Ardelyx had also been working with Sanofi on preclinical treatments that target NaP2b, a phosphate transporter. Under that deal, signed in 2014, the biotech was eligible for up to $198 million, plus tiered royalties on any approved products.

But this went sour too when the French Big Pharma backed out of its collaboration, returning a handful of candidate treatments for high phosphates in patients with kidney disease. Both AZ and Sanofi had helped the company get off its $60 million IPO back in 2014.

Ardelyx announced new data back in May of this year that its med had hit its primary endpoint, and most of its secondary endpoints, in a late-stage test of its IBS-C drug, but investors were spooked as its shares spiraled downward premarket.
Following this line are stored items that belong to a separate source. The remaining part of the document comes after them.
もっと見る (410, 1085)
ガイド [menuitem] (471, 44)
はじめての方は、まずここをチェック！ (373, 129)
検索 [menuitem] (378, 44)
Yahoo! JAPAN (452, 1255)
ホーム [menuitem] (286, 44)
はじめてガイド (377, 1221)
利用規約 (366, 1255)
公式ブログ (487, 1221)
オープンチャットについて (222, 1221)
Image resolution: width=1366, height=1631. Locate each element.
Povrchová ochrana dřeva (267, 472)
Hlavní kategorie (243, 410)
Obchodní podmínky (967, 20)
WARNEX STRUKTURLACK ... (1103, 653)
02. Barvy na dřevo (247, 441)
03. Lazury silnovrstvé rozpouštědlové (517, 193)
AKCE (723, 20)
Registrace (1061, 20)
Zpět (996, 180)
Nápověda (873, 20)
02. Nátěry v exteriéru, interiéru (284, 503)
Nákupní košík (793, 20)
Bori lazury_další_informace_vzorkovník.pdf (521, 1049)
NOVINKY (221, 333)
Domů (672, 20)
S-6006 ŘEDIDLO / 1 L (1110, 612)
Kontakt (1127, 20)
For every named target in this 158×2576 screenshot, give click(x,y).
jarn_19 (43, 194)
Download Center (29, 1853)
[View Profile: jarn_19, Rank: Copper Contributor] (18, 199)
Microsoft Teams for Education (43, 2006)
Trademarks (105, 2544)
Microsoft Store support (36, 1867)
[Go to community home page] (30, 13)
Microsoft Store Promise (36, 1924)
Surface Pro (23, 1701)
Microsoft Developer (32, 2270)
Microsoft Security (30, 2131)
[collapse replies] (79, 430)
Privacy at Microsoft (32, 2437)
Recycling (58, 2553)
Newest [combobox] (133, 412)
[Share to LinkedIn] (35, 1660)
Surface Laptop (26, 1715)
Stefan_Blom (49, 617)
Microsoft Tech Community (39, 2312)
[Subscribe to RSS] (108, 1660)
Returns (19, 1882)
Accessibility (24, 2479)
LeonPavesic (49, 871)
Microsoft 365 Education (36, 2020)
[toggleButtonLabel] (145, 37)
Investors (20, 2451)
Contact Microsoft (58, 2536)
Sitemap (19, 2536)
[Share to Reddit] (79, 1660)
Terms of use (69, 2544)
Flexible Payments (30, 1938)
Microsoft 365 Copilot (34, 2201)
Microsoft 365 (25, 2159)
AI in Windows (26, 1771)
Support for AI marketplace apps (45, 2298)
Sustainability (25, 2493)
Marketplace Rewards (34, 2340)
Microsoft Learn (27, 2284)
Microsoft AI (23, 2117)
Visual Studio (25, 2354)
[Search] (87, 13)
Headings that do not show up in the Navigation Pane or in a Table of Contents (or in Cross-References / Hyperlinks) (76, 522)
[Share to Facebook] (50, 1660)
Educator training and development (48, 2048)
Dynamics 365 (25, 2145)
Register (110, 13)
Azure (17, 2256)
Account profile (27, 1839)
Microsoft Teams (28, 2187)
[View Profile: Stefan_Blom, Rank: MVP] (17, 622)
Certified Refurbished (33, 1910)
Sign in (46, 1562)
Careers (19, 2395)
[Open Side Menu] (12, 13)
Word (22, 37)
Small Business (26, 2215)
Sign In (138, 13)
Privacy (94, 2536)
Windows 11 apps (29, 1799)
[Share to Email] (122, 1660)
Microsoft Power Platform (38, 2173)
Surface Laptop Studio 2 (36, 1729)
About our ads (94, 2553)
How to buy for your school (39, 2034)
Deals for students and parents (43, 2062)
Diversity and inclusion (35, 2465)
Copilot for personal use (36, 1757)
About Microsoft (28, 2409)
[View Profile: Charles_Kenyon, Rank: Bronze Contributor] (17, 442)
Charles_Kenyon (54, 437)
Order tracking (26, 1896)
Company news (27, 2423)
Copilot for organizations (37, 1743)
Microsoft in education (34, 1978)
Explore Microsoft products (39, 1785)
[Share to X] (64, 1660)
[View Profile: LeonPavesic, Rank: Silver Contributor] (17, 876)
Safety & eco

The top-line results from the T3MPO-1 trial, the first of two phase 3 tests in IBS-C in more than 600 patients, hit its primary endpoint, showing that a greater proportion of tenapanor-treated patients compared to placebo-treated patients (27% vs. 18.7%) had at least a 30% reduction in abdominal pain.

It also hit seven of the eight secondary endpoints, missing the target in bowel movement rates, and there were some AE issues with tenapanor as compared with a dummy treatment, seeing higher rates of diarrhea (14.6% vs. 1.7%) and slightly more for nausea (2.6% vs. 1.7%).

Diarrhea caused 5.9% of tenapanor patients to pull out of the trial, compared to just 0.6% for the placebo group. But the company’s shares were down a major 38% in early trading on the news, potentially on the still higher-than-placebo rates of diarrhea, given its past problems in the area.

The biotech is also working on RDX7675 for hyperkalemia (a condition marked by high potassium levels in the blood) but said that, as it looks to focus on tenapanor tests, Ardelyx has “adjusted the timing for the RDX7675 onset-of-action study results and currently expects to report data following the T3MPO-2 [one of its IBS-C trials] results in the fourth quarter of 2017.”

The staffing cuts will cost $800,000 this year but should start saving it money in the longer term. It said in the statement that it would also “continue to evaluate all pathways, both internal and external, to maintain a strong balance sheet and ensure it has the necessary resources to fund its operations.”

As of the end of June, the biotech had cash equivalents and short-term investments of $148.7 million, with a net loss of $28.6 million for the quarter.